Der EuGH hat sich in einem Urteil vom 26.11.2023 (C‑307/22) zur Kostenverteilung bei der Erteilung einer Abschrift der Patientenakte geäußert. Dabei ging es um die Frage, ob es mit Art. 15 DSGVO vereinbar ist, dass der Patient die Kosten für die Erteilung der Abschrift zu tragen hat. Der EuGH verneinte dies. Dieser Beitrag gibt die Begründung des Gerichts wieder.

Wer trägt laut BGB die Kosten für die Kopie der Patientenakte?

Gemäß § 630f BGB ist der Arzt verpflichtet, unverzüglich nach der Behandlung eine Patientenakte in Papierform oder digital anzulegen bzw. fortzuführen. In der Akte sind alle für die Behandlung bedeutsamen Tatsachen festzuhalten – wie Anamnesen, Diagnosen, Untersuchungen, Untersuchungsergebnisse, Befunde, Therapien, Eingriffe und deren Folgen, Einwilligungen und Aufklärungen. Der Arzt hat die Akte für mindestens zehn Jahren nach Ende der Behandlung aufzubewahren. Für die Erteilung einer Abschrift der Patientenakte an den Behandelten sieht § 630g Abs. 2 BGB vor:

Der Patient kann auch elektronische Abschriften von der Patientenakte verlangen. Er hat dem Behandelnden die entstandenen Kosten zu erstatten.

Wie kam die Frage der Kostenlast für die Kopie zum EuGH?
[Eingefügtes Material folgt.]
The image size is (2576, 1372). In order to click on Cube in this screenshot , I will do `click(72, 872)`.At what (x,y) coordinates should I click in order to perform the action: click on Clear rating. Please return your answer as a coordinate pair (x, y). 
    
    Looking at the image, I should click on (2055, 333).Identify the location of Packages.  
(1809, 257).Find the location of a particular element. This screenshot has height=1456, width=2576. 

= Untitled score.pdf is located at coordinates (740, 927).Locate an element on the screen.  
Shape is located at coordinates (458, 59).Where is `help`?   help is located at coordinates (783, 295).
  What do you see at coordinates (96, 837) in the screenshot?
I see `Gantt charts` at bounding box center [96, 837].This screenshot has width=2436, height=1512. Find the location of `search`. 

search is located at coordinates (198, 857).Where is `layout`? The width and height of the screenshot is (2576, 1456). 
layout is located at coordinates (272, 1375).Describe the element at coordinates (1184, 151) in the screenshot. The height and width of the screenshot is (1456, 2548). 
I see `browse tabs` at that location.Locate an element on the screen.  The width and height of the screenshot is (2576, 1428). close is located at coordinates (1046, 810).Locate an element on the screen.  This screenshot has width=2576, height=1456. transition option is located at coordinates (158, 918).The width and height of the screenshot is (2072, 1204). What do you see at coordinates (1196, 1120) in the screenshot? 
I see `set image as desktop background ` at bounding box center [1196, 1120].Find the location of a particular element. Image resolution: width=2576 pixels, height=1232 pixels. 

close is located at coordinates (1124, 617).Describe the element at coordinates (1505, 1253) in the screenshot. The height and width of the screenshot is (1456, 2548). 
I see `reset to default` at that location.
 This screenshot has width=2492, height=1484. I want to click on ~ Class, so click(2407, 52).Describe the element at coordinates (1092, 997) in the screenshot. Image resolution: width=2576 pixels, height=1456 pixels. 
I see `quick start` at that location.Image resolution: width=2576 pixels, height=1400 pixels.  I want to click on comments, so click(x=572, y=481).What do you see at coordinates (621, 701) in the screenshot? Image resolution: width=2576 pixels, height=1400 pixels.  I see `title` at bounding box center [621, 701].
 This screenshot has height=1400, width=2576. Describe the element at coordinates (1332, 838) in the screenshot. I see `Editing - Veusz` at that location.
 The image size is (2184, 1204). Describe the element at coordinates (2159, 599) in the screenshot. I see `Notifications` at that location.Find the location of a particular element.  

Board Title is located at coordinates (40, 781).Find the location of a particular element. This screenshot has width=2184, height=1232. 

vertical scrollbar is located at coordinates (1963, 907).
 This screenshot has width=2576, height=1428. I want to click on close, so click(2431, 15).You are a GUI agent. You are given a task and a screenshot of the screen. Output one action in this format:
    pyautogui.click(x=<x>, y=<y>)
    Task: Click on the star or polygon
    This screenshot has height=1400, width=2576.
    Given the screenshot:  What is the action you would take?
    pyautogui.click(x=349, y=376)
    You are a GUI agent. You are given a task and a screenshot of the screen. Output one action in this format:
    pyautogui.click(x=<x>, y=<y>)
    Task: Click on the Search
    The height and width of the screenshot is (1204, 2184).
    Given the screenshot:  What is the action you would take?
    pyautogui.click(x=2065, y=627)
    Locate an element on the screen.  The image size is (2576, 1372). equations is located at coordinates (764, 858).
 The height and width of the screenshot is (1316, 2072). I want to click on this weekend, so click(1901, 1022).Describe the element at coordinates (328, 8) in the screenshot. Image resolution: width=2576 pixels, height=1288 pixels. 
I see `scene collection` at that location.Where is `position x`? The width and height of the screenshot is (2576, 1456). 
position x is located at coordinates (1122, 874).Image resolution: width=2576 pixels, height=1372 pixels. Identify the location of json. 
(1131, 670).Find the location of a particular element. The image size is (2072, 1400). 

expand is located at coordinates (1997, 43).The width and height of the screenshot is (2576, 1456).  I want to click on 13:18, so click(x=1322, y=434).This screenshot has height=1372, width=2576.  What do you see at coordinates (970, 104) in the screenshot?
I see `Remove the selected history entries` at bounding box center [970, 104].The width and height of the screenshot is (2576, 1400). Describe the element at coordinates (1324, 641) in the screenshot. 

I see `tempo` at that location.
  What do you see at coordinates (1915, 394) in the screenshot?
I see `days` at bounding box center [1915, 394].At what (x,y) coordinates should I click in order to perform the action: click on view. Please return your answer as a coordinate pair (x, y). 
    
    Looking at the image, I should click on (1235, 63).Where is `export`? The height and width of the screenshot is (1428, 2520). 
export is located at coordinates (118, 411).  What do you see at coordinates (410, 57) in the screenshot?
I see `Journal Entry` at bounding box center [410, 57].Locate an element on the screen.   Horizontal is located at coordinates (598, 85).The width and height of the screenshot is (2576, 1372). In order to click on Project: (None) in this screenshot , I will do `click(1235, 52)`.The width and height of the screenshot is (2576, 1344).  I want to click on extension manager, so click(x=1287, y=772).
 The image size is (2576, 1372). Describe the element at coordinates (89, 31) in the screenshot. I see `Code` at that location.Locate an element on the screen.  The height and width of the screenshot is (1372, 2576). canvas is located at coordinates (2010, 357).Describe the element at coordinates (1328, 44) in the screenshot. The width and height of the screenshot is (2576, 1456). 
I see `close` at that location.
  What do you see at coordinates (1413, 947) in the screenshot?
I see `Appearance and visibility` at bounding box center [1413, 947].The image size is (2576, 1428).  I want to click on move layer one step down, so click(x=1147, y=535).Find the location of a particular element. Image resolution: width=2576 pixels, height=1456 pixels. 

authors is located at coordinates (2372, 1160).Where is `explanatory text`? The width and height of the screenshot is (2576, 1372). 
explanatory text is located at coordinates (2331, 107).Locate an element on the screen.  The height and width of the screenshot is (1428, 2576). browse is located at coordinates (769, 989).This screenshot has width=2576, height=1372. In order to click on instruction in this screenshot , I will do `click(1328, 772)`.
Der Kläger befand sich bei der Beklagten in zahnärztlicher Behandlung. Da er vermutete, dass seine Behandlung fehlerhaft gewesen sei und ihm ein Schadensersatzanspruch zustehen könnte, verlangte er von der Beklagten die kostenlose Überlassung einer ersten Kopie seiner Patientenakte. Die Beklagte meinte, dass der Kläger die Kosten hierfür zu tragen hab und verwies hierzu auf den Wortlaut des Art. 15 Abs. 3 DSGVO. Dieser lautet, soweit relevant, wie folgt:

Der Verantwortliche stellt eine Kopie der personenbezogenen Daten, die Gegenstand der Verarbeitung sind, zur Verfügung. Für alle weiteren Kopien, die die betroffene Person beantragt, kann der Verantwortliche ein angemessenes Entgelt auf der Grundlage der Verwaltungskosten verlangen.

Der mit der Sache befasste BGH legte dem EuGH zur Klärung der Kostenlast unter der DSGVO folgende Frage vor:

Ist Art. 15 Abs. 3 Satz 1 in Verbindung mit Art. 12 Abs. 5 DSGVO dahin gehend auszulegen, dass der Verantwortliche (hier: der behandelnde Arzt) nicht verpflichtet ist, dem Betroffenen (hier: dem Patienten) eine erste Kopie seiner vom Verantwortlichen verarbeiteten personenbezogenen Daten unentgeltlich zur Verfügung zu stellen (…)?

War die Kopie der Patientenakte unentgeltlich zu erteilen?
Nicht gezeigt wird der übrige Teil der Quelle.